Practice of Medicine
Misdiagnosed Ectopic Pregnancy – Another Example of Cognitive Bias?
A 39-year-old woman presented to the ED with a complaint of vaginal bleeding. She stated that she was 4-6 weeks pregnant and had been spotting on and off for the past two weeks without pain. She did not have an obstetrician yet. She was triaged as 3-Urgent. Her admission vital signs were: T 98.9; BP 116/57; HR 84; R 14; SaO2 of 99% on room air. Her urine pregnancy test was positive and her quantitative hCG was 7194 mIU/mL. The transvaginal ultrasound revealed “an enlarged extensively leiomyomatous uterus without evident intrauterine or ectopic pregnancy identified.” The radiologist’s impression was, “Bleeding vaginal; spontaneous abortion a possibility, other etiologies not excluded.” The ED physician reviewed the patient’s prior medical records and discussed the results from the visit with the consultant OB. The ED physician wrote he did not suspect ectopic pregnancy, but thought that the patient had likely had a spontaneous abortion. The ED physician discharged the patient in “stable” condition with instructions for threatened miscarriage and a follow-up appointment with the on-call OB the next day.
The patient didn’t make her scheduled OB appointment. Instead, three days later, she returned to the ED with severe cramping pain and still spotting blood; T 99F; BP 139/77; HR 90; R 19. Her hCG had risen to 10,953. She was seen by a different ED physician who reviewed the notes from the previous ED visit and diagnosed a spontaneous abortion. The patient was given morphine and discharged on Percocet. The second ED physician did not perform a pelvic examination, nor did he order a repeat transvaginal ultrasound. The patient’s vital signs were not documented at discharge.
Two weeks later the patient underwent a laparoscopic right salpingectomy due to a right tubal ectopic pregnancy.
The plaintiff alleged the second ED physician misdiagnosed an ectopic pregnancy, resulting in the loss of a tube and lowering her chance of a future pregnancy. The plaintiff also named the hospital alleging that the nursing staff fell below the applicable standard of care by not checking and recording vital signs at the conclusion of the second ED visit.
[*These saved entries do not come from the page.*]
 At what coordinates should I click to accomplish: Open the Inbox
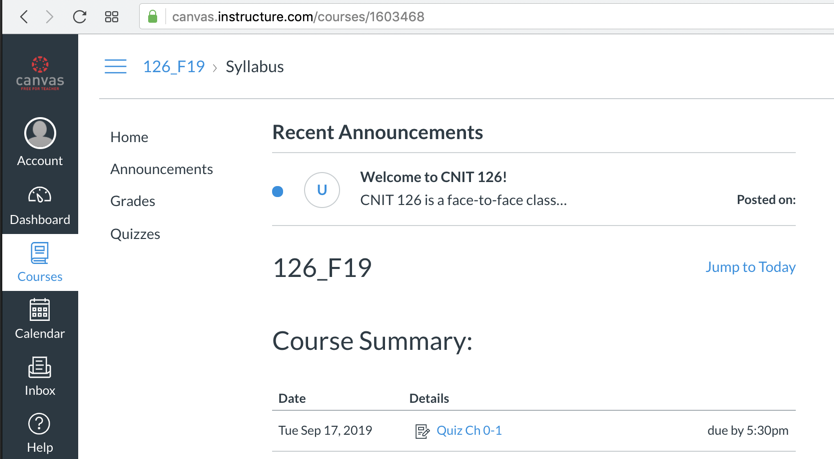[x=40, y=376]
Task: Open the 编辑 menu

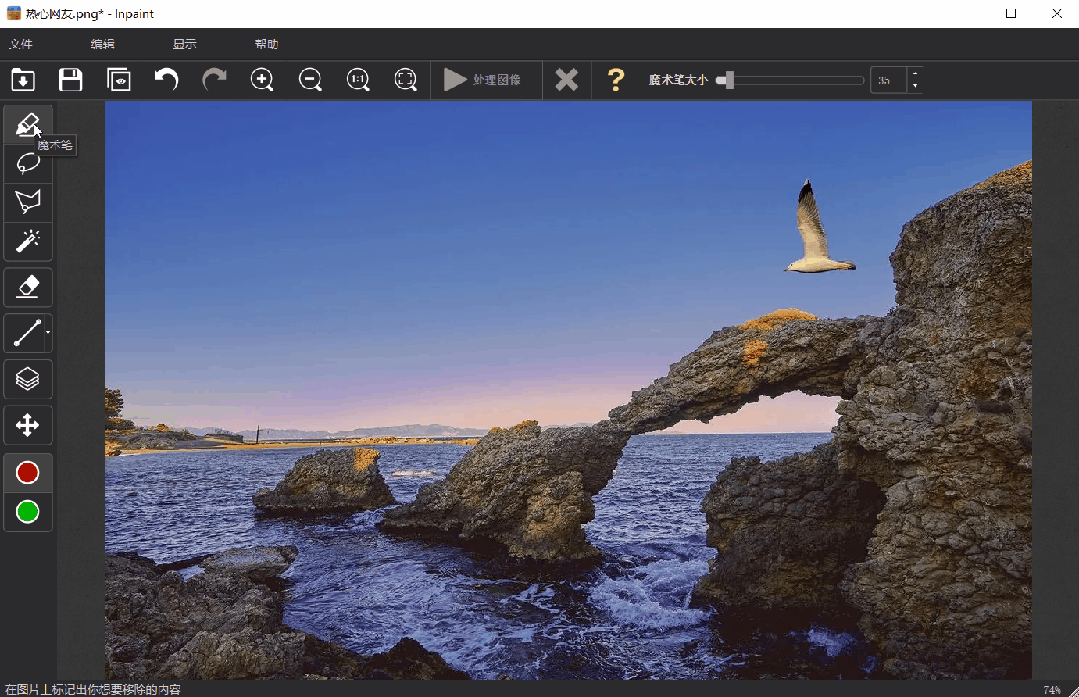Action: point(102,44)
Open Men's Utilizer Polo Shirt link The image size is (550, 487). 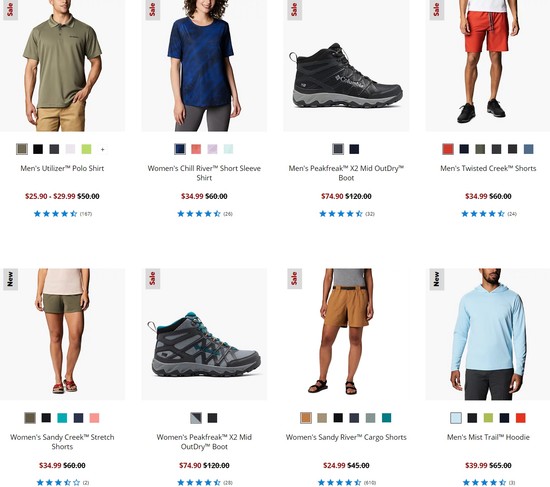pos(62,168)
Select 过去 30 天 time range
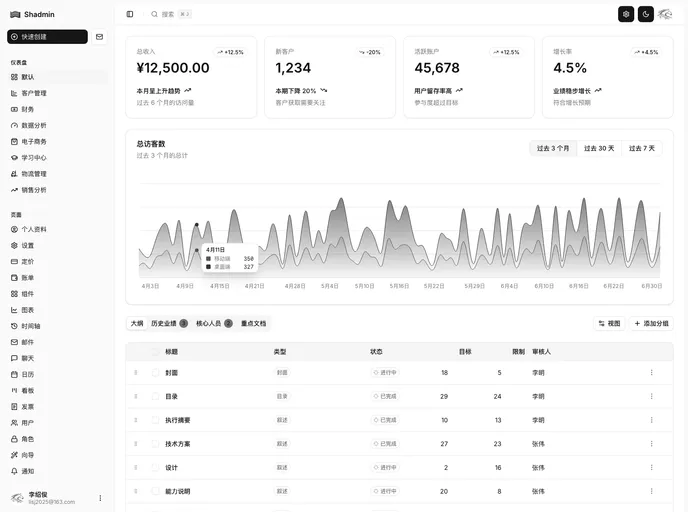 [599, 148]
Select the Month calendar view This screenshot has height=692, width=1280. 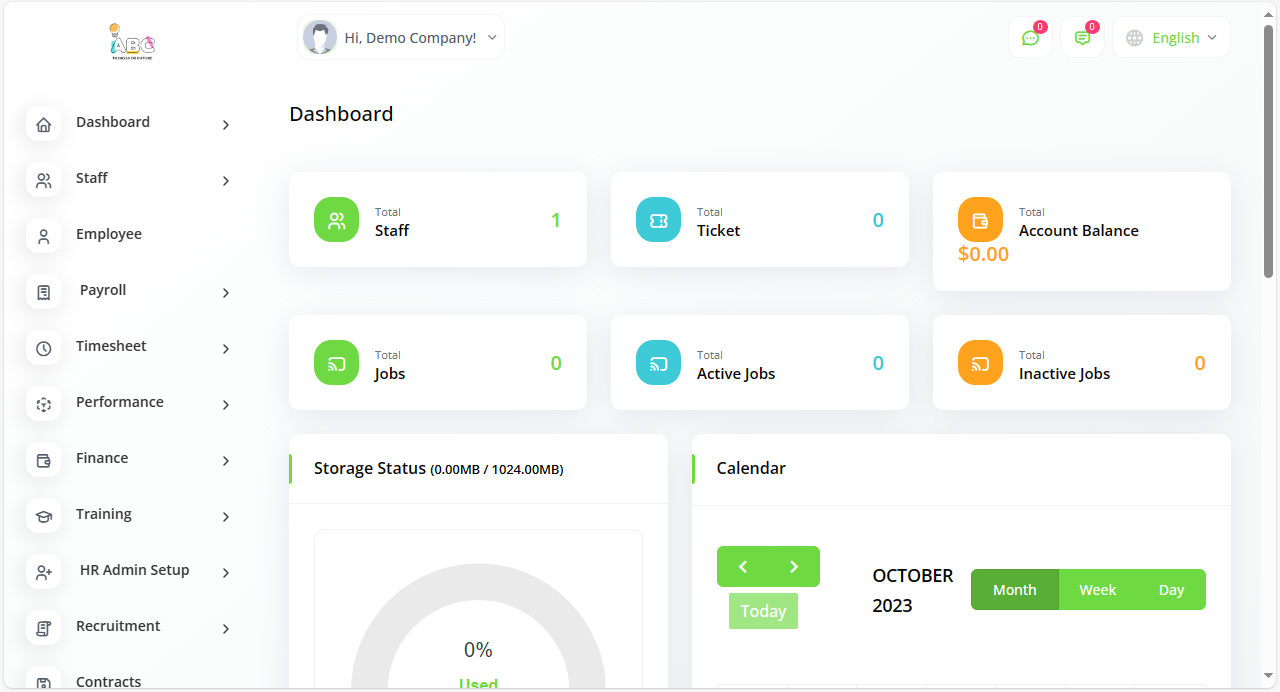pos(1014,590)
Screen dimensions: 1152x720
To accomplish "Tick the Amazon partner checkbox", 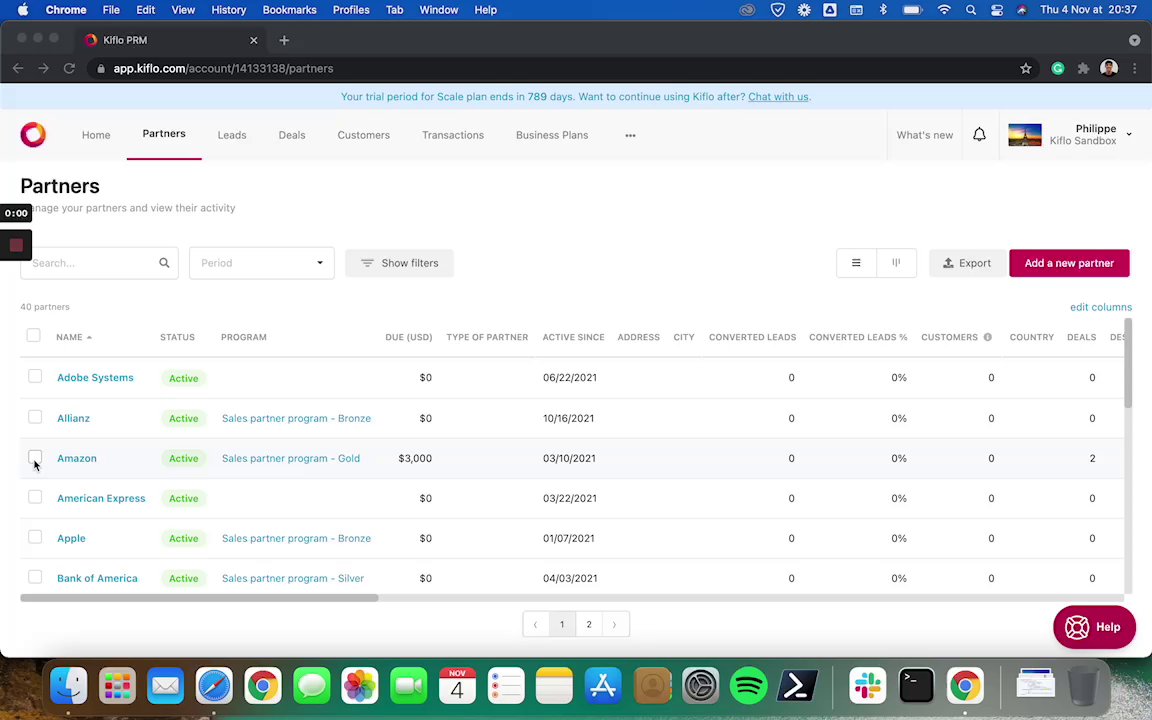I will coord(35,457).
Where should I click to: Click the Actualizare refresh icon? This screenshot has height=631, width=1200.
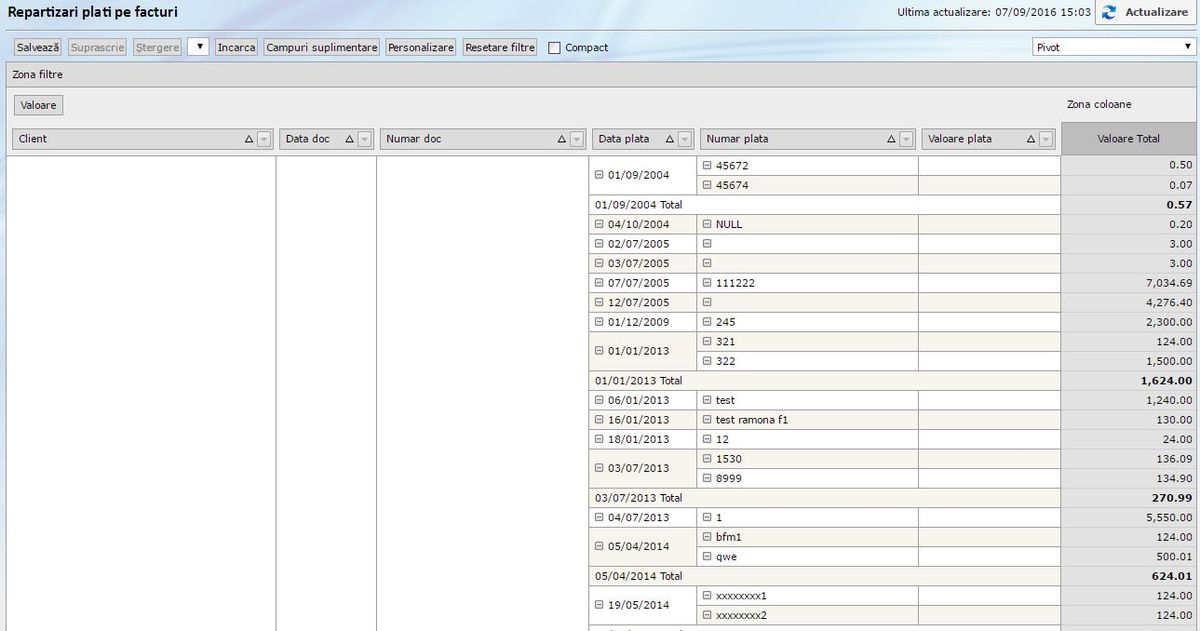[x=1109, y=13]
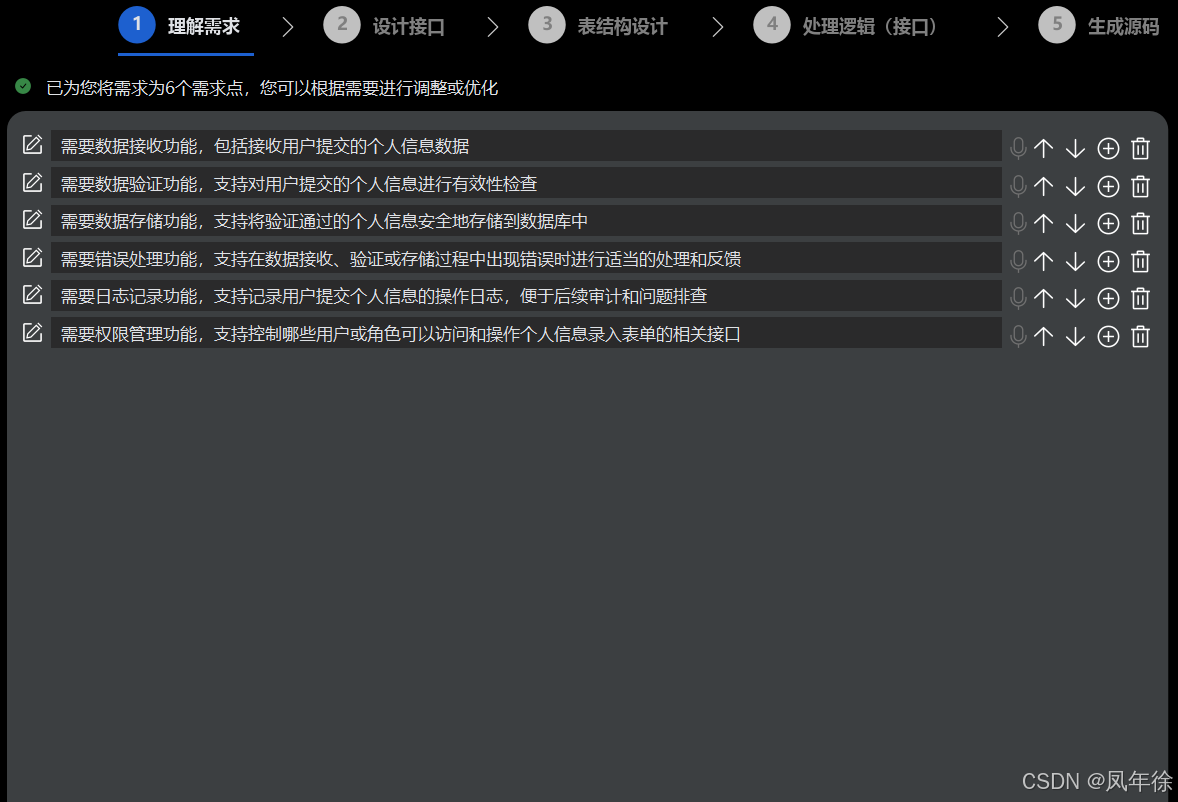Edit the first requirement using its pencil icon
This screenshot has height=802, width=1178.
tap(32, 144)
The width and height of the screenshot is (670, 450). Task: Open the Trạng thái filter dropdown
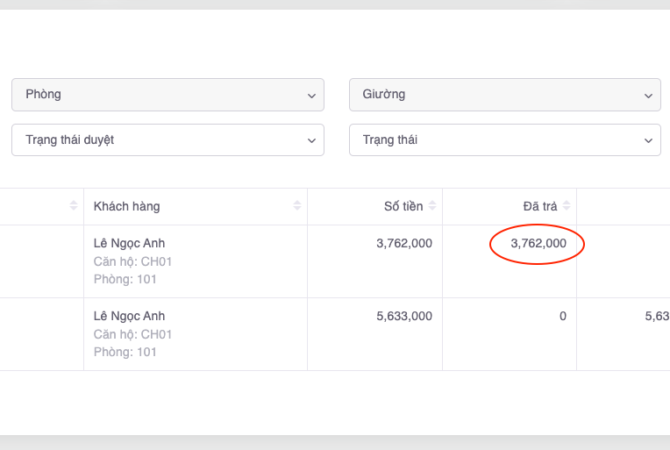click(504, 140)
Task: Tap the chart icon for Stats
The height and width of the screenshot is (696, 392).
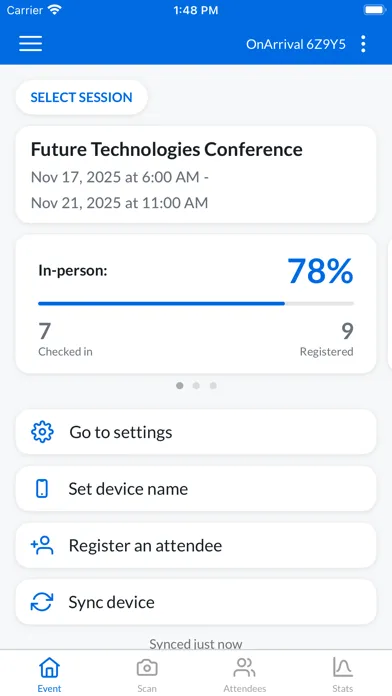Action: click(343, 667)
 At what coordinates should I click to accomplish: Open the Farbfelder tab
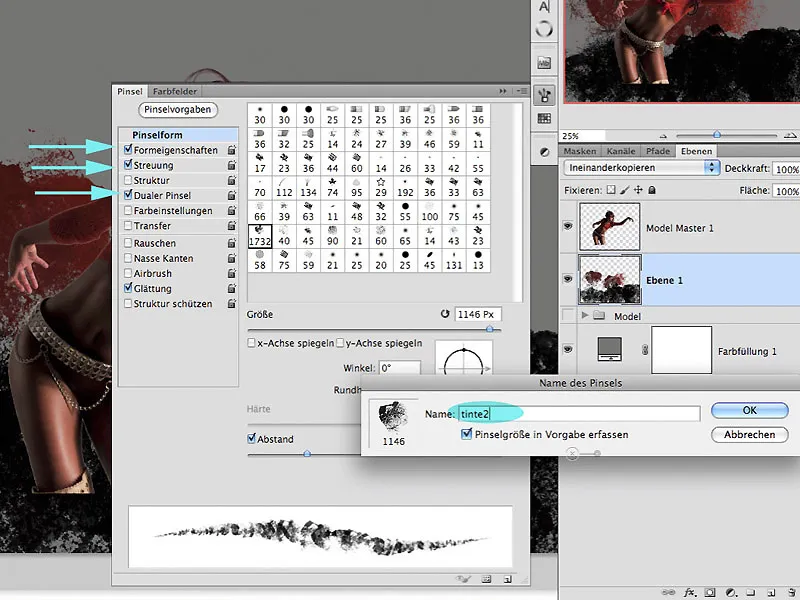pos(175,91)
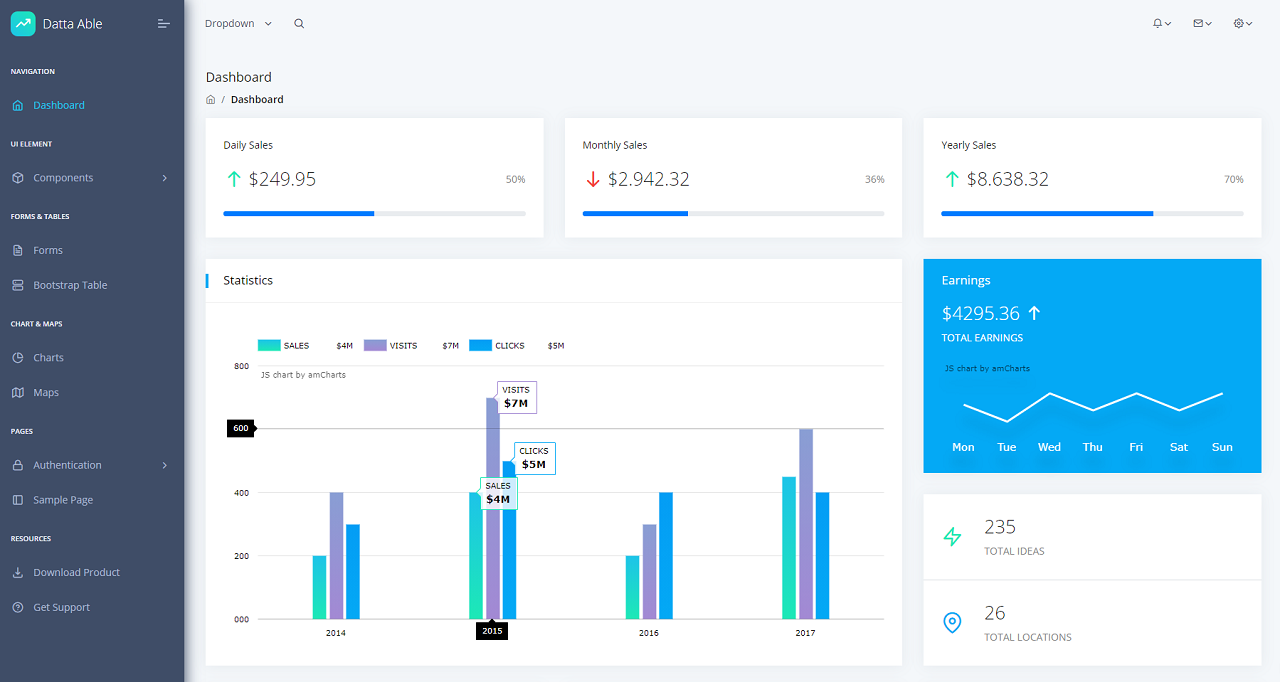Open Charts via the clock-style sidebar icon
1280x682 pixels.
18,357
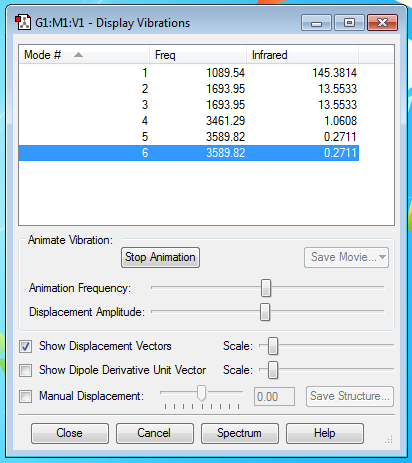Click the Manual Displacement value field
This screenshot has height=463, width=412.
pyautogui.click(x=274, y=397)
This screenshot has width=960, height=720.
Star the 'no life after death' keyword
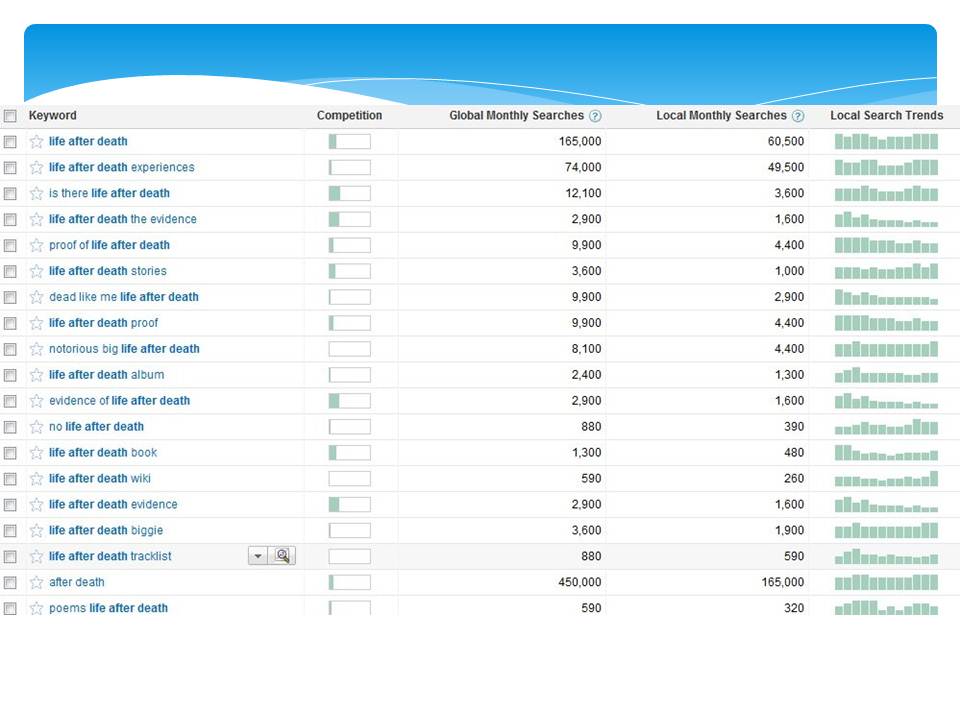[x=37, y=427]

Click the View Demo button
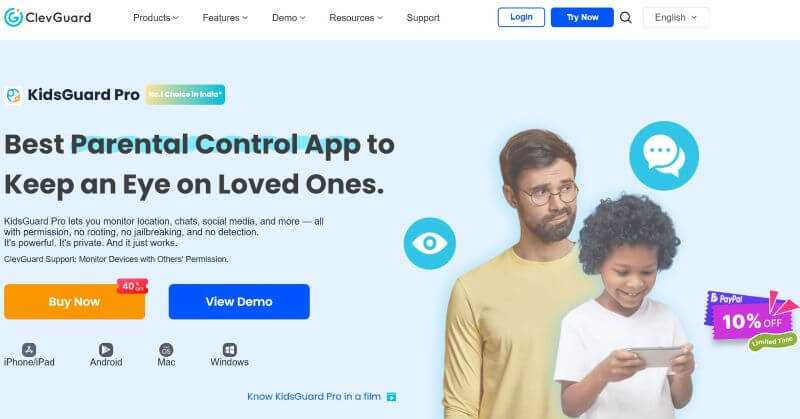(x=239, y=302)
It appears the second ED physician relied upon the diagnosis of spontaneous abortion from the patient’s first ED visit, despite a rising hCG. The literature describes the classic triad of abdominal pain, amenorrhea, and irregular vaginal bleeding occurring in only roughly half of ectopic pregnancy cases. Early ectopic pregnancies mimic other abdominal/gynecologic problems and they are frequently misdiagnosed as spontaneous abortions. The absence of an intrauterine pregnancy on ultrasound in a symptomatic woman should be considered an ectopic pregnancy until proven otherwise.
Experts who reviewed the case believed the second ED physician breached the standard of care when he did not admit the patient to the hospital given her worsening symptoms and rising hCG. The ED physician’s documentation was incomplete in that he did not mention threatened or completed abortion. It is always important to “write what you are thinking.” It was also unclear to the expert reviewers whether the physician attempted to contact the patient’s new OB physician or call in another OB consult. This could be considered a potential failure in coordination of care.
At the second ED visit the experts were most concerned that a repeat transvaginal ultrasound was not performed in light of the patient’s presentation. In addition, there was no documented pelvic exam. Repeat ED visits, especially within 72 hours, should trigger a high index of suspicion for alternative diagnoses to be considered. In this case, an ectopic pregnancy can be a difficult diagnosis to make on clinical grounds alone and there should be a low threshold for further testing or consultations.
Both expert reviewers opined there is no way to know if the tube would have been saved if the ectopic pregnancy was diagnosed during the second ED visit. If the tube was saved there would still be a potential for high risk pregnancy with a 30% chance that an ectopic pregnancy would occur again. The ED nurses did not document the patient’s vital signs and pain level at discharge, which was problematic for the hospital’s defense.
The hospital and ED physician both agreed to a settlement with the plaintiff.